After an impressive preseason in which LaVine scored seemingly effortlessly, a difficult campaign followed. LaVine struggled out of the gate, both in terms of his shooting and finishing, which previously had been elite. LaVine shot just 64 percent near the rim, well down from his 70 percent just two seasons prior. He played like a below-the-rim player at times, missing layups and not powering much through contact. His 4.1 free-throw attempts per game marked his lowest average since 2016-17.

Perhaps these struggles stemmed in part from the foot issues that ultimately ended his season. But those were unknown when LaVine’s season took a dramatic turn for off-the-court reasons in mid-Novemeber. Frustrated by losing and by the Bulls gauging his trade market at various times in the past, LaVine’s representation made clear to management that LaVine---for the first time---would be open to a change of address should the losing ways continue. To be clear, LaVine never specifically asked for a trade.

Nevertheless, LaVine, who has represented the organization well throughout his tenure, landed in the spotlight as he tried to fix his on-court woes. LaVine missed his first game specifically to his ailing right foot situation on Nov. 22. Shut down for the first time on Dec. 8 for a 14-game absence, LaVine returned and played well, only to sprain his right ankle after a 5-2 stretch.

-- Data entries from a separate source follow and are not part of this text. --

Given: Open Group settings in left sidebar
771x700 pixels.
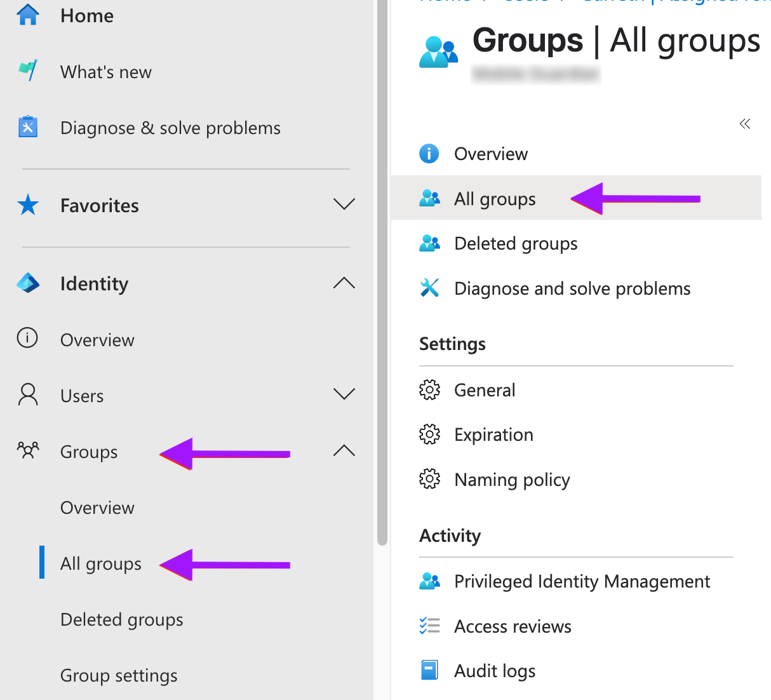Looking at the screenshot, I should pos(119,676).
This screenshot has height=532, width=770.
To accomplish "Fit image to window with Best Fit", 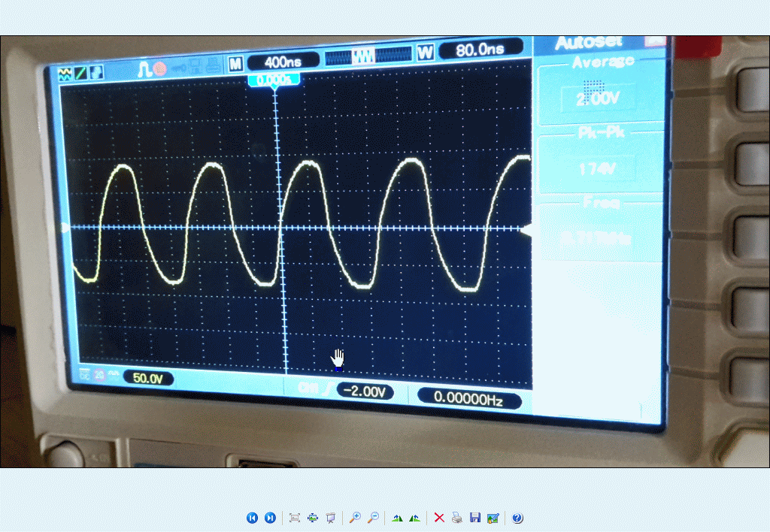I will point(295,518).
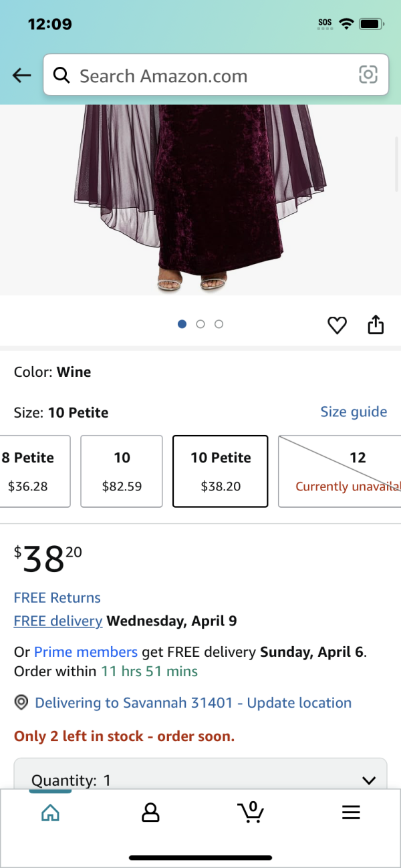Tap the Quantity dropdown chevron arrow
401x868 pixels.
click(368, 780)
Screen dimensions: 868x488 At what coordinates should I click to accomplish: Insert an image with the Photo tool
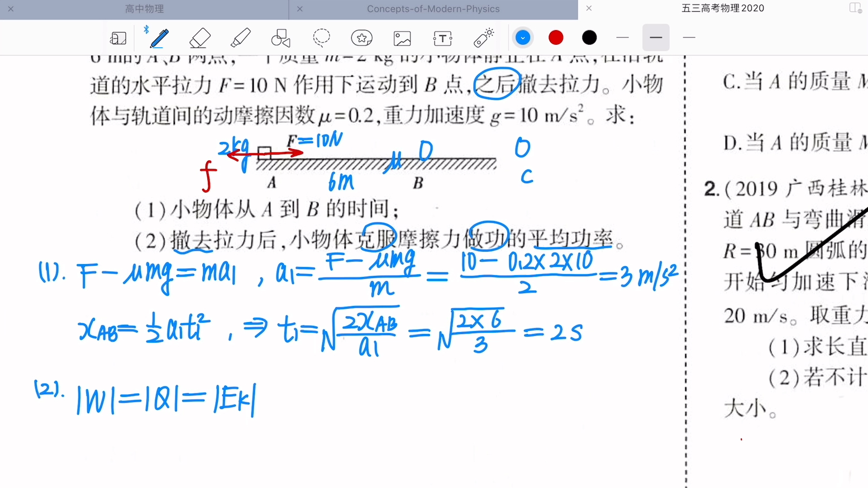click(x=402, y=37)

LaVine never returned, opting for foot surgery in February after he sought a second opinion that revealed he essentially had been playing with a floating bone in his right foot---an aggravation of a youth injury.

A look ahead

Multiple outlets, including NBC Sports Chicago, have reported that management’s main offseason priority is trading LaVine. At first, a prevailing line of thinking emerged that LaVine, especially with so much money remaining on his deal, would have to show teams that he’s healthy in order to be traded. In other words, that his trade market might not develop until closer to the February 2025 trade deadline.

Multiple rival executives no longer believe this is the case. Playoffs, and playoff failures, can change rival franchises’ thinking. Would the Philadelphia 76ers be motivated to use their salary cap space to add another elite scorer in LaVine? Is Orlando willing to add a veteran scorer to its young promising mix? Does Donovan Mitchell’s uncertain future in Cleveland lead to, if not a direct match, some three-team possibilities? What about Golden State not making the playoffs?

These questions, plus the Bulls’ motivation to find a trade partner, will at least create activity this offseason. Whether the Bulls can find a trade partner won’t be for lack of trying.

The good news is LaVine is well ahead of the four- to six-month timeline the Bulls placed on his recovery from what LaVine called a “non-union Jones fracture.” Sources said his goal was to be doing on-court work at the three-month mark in order to have a relatively normal offseason. That’s because he isn’t letting a bone heal; the surgery removed a piece of bone that chipped off. He essentially is healing soft tissue around a tendon.

And then hoping to recover from his first down season in awhile. And if the Bulls can’t trade him?

“It’s not hard to fit back in, especially with the way I play the game and want to go out there and help,” he said in March.